++++ THE INPUT ++++
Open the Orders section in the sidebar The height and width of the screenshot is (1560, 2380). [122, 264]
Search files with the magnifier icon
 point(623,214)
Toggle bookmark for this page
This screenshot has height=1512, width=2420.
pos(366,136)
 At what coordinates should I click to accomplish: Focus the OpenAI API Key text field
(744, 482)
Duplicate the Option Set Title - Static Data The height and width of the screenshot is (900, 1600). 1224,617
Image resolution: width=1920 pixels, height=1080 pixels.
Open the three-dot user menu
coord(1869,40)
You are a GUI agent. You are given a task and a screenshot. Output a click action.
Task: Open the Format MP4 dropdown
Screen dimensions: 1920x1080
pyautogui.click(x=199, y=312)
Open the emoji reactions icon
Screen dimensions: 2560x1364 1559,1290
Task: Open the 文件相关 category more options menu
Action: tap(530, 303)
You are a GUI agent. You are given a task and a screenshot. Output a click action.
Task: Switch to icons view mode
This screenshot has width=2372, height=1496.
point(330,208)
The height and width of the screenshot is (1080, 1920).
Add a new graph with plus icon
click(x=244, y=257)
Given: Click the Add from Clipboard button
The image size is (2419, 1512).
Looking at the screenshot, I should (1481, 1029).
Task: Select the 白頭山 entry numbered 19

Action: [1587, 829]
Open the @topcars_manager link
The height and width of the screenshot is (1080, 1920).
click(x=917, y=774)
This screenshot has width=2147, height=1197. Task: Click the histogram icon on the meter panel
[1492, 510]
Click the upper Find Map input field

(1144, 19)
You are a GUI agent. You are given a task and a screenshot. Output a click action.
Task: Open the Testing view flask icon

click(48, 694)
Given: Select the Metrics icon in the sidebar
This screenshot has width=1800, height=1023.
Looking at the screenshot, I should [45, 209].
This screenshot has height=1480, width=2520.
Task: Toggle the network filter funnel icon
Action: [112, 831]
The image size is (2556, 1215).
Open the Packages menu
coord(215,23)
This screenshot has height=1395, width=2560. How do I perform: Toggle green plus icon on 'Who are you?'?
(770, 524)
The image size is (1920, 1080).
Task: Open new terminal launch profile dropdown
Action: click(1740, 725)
++++
(WORK ITEM):
Produce a verbatim transcription of the entries above.

(EXPECTED ANSWER):
Open the Orders section in the sidebar The height and width of the screenshot is (1560, 2380). [122, 264]
Search files with the magnifier icon
 point(623,214)
Toggle bookmark for this page
This screenshot has height=1512, width=2420.
pos(366,136)
 At what coordinates should I click to accomplish: Focus the OpenAI API Key text field
(744, 482)
Duplicate the Option Set Title - Static Data The height and width of the screenshot is (900, 1600). 1224,617
Image resolution: width=1920 pixels, height=1080 pixels.
Open the three-dot user menu
coord(1869,40)
You are a GUI agent. You are given a task and a screenshot. Output a click action.
Task: Open the Format MP4 dropdown
Screen dimensions: 1920x1080
pyautogui.click(x=199, y=312)
Open the emoji reactions icon
Screen dimensions: 2560x1364 1559,1290
Task: Open the 文件相关 category more options menu
Action: tap(530, 303)
You are a GUI agent. You are given a task and a screenshot. Output a click action.
Task: Switch to icons view mode
This screenshot has width=2372, height=1496.
point(330,208)
The height and width of the screenshot is (1080, 1920).
Add a new graph with plus icon
click(x=244, y=257)
Given: Click the Add from Clipboard button
The image size is (2419, 1512).
Looking at the screenshot, I should (1481, 1029).
Task: Select the 白頭山 entry numbered 19

Action: [1587, 829]
Open the @topcars_manager link
The height and width of the screenshot is (1080, 1920).
click(x=917, y=774)
This screenshot has width=2147, height=1197. Task: Click the histogram icon on the meter panel
[1492, 510]
Click the upper Find Map input field

(1144, 19)
You are a GUI agent. You are given a task and a screenshot. Output a click action.
Task: Open the Testing view flask icon

click(48, 694)
Given: Select the Metrics icon in the sidebar
This screenshot has width=1800, height=1023.
Looking at the screenshot, I should [45, 209].
This screenshot has height=1480, width=2520.
Task: Toggle the network filter funnel icon
Action: [112, 831]
The image size is (2556, 1215).
Open the Packages menu
coord(215,23)
This screenshot has height=1395, width=2560. How do I perform: Toggle green plus icon on 'Who are you?'?
(770, 524)
The image size is (1920, 1080).
Task: Open new terminal launch profile dropdown
Action: click(1740, 725)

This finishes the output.